© JUNGE FREIHEIT Verlag GmbH & Co. www.jungefreiheit.de 04/05 21. Januar 2005

Frisch gepresst

Adam Müller. Der 175. Todestag des romantischen Staatsdenkers Adam Müller hat im letzten Jahr nur ein bescheidenes öffentliches Echo gefunden (JF 28/04). Zu sehr lastet auf ihm der Ruf des bloß Reaktionären seiner Staats- und Wirtschaftslehre, die schon Anfang des 20. Jahrhunderts, zur Zeit ihrer zaghaften Wiederentdeckung, als hilflos-rückwärtsgewandte Antwort auf die industrielle Revolution und ihre gesellschaftlichen Umwälzungen galt. "Positive Lösungen", gar noch in wissenschaftlich "objektivierbarer" Form, kann man seinen "Elementen der Staatskunst" und den sonstigen Arbeiten auch wahrlich nicht entnehmen. So bleibt sein Werk allein den Historikern reserviert. Zu ihnen zählt der Japaner Tetsushi Harada, der bereits 1989 den "Korpo-rativismus" bei Müller, Fichte und Hegel vergleichend untersuchte und dabei feststellte, daß Müller gegenüber den preußischen Staatsphilosophen der weniger "zentralistische" Theoretiker war. Seine nun präsentierte Arbeit bietet die Zusammenfassung einiger Müller-Aufsätze aus den letzten zehn Jahren, unter denen die Studie über Müllers Agrar- und Entwicklungslehre der Forschung vielleicht am meisten Neues bietet (Adam Müllers Staat- und Wirtschaftslehre, Metropolis Verlag, Marburg 2004, 149 Seiten, 29,80 Euro).

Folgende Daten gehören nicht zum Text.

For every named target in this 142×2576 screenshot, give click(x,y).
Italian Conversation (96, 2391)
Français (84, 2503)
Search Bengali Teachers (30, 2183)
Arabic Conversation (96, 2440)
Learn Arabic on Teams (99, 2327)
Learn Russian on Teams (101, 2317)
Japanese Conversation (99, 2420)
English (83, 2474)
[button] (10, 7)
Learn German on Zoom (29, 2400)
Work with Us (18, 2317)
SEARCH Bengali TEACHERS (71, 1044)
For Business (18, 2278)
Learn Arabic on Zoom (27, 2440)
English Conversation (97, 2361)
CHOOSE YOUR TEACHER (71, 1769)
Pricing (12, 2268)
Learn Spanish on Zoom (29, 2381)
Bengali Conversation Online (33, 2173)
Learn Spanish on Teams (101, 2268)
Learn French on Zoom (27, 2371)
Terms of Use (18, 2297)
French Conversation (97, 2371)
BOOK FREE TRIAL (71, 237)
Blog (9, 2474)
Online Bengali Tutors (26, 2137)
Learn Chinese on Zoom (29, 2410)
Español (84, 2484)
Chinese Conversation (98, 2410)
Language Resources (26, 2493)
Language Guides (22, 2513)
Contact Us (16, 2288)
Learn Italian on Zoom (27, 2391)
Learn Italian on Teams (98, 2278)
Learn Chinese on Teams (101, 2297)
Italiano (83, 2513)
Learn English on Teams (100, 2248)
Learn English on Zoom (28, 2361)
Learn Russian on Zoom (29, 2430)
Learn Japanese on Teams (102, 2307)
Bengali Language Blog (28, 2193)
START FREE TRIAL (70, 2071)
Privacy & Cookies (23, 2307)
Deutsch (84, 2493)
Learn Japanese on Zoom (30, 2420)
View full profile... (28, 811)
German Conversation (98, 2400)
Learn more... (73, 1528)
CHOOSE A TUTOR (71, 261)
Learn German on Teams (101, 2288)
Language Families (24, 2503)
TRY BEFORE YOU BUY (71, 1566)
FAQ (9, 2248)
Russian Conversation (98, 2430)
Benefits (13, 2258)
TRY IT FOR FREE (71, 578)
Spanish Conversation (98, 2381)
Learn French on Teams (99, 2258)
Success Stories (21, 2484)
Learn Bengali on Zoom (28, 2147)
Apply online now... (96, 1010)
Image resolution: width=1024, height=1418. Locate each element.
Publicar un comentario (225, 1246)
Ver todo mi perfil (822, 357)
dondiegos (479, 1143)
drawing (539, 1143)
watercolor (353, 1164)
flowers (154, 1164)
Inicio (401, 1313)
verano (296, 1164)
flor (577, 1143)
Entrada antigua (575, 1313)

Kaiserlicher Diplomat. Die Bismarcksche Außenpolitik und die Zeit danach wurden in der zweiten Hälfte des zwanzigsten Jahrhunderts oft dahingehend untersucht und bewertet, inwieweit das fragile europäische Bezie-hungsgeflecht bzw. dessen spätere Vernachlässigung die "Urkata-strophe" des Ersten Weltkriegs bedingte. Mit diesen etwas angestaubten Maßstäben müßte das Urteil über den kaiserlichen Diplomaten Paul von Hatzfeld (1831-1901) eher negativ ausfallen. Vera Niehus biographiert in ihrer Dissertation diesen Beamten, den Bismarck einerseits als "bestes Pferd im Stall" lobte, aber wegen seiner legeren Amtsführung auch als "faulen Paul" schmähte. Hatzfeld, dessen Einflüsse als Botschafter in Konstantinopel (1878-1881) und mehr noch in London (1885-1901) nachweisbar sind, galt der "englischen Partei" der Rußlandskeptiker zugerechnet, denen letztlich nach Bismarcks Rückzug der Schulterschluß mit London trotz der bewußten Vernachlässigung St. Petersburgs nicht glücken sollte (Paul von Hatzfeld. Politische Biographie eines kaiserlichen Diplomaten. Duncker & Humblot, Berlin 2004, 197 Seiten, broschiert, 68,80 Euro).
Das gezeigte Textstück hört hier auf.